The first stanza establishes the clipped, bustling musicality of the poem. The first line describes the couple's diet as consisting primarily of beans, a cheap staple that is often synonymous with frugality and "tightening the belt." The first line also describes the couple's skin tone; by referring to them as an "old yellow pair," the reader knows that they are both relatively-light-skinned Black people, which may inform how they are regarded in their community and at large. The rest of the first stanza establishes the casual nature of their dinnertimes and the worn implements with and on which they eat their dinner. Similarly to another Brooks poem, "We Real Cool," the subject of "The Bean Eaters" consists of multiple individuals who are, by way of their similarities and relationship to one another, treated as a singular subject. Not once in the poem are either of the "pair" regarded separately from the other.

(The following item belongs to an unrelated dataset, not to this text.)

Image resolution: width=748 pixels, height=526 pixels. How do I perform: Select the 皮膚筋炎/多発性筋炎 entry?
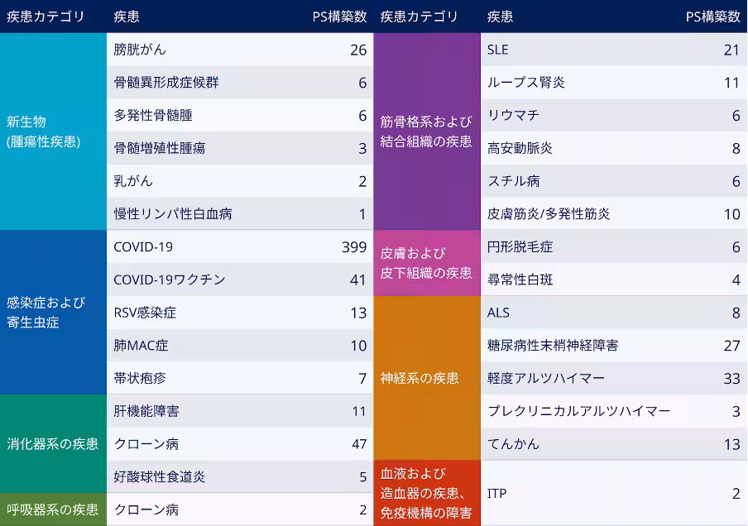click(549, 213)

The first stanza of "The Bean Eaters," though irregular in its meter and rhyme, sets up a possible metrical pattern (which is then immediately broken in the second and third stanzas), but which throws the reader both off-balance and on-guard for metrical and rhyming regularity. In this stanza, the first and third lines both contain ten syllables, but the poem in general doesn't follow this pattern. This first stanza also establishes an AABA end-rhyme scheme, with an internal A rhyme with "chipware" in the third line. In this way, the repetition of the "air/are" rhyme imitates the repetitive nature of the couple's lives and diet of beans, while the unpredictability of line length and rhyme placement mirror their longing for youth and desire for variation.
The airy nonchalance with which the speaker describes the couple's monotonous daily life also speaks to their self-awareness of the boring monotony and recalls a once-vibrant youth. For example, the phrase "casual affair" may seem a little overdressed to describe a dinner of beans at an old creaky table, but there is deprecating humor behind that phrase. The couple and the speaker know that their dinner is no "affair" at all, but the diction expresses their longing for some kind of excitement.
The labeling of the couple as an "old yellow pair" identifies them by the color of their skin while also engaging with cultural expectations surrounding race and Blackness. The term "yellow," or sometimes, "high yellow," referred to Black people with light or pale complexions. At some points in history, the relative lightness of a Black person's skin could gain them social currency in a white-controlled society, while the darkness of a person's skin contributed to their marginalization and mistreatment. It's still true today that people are judged and treated differently in the U.S. and abroad due to the shade of their skin, but by identifying the aging couple as "yellow" in their complexion, Brooks may have been drawing attention to the idea that even with their lighter complexion in the first half of the 20th century, it did them no good in the long run; they still were swept away into a rented back room and ate beans every day.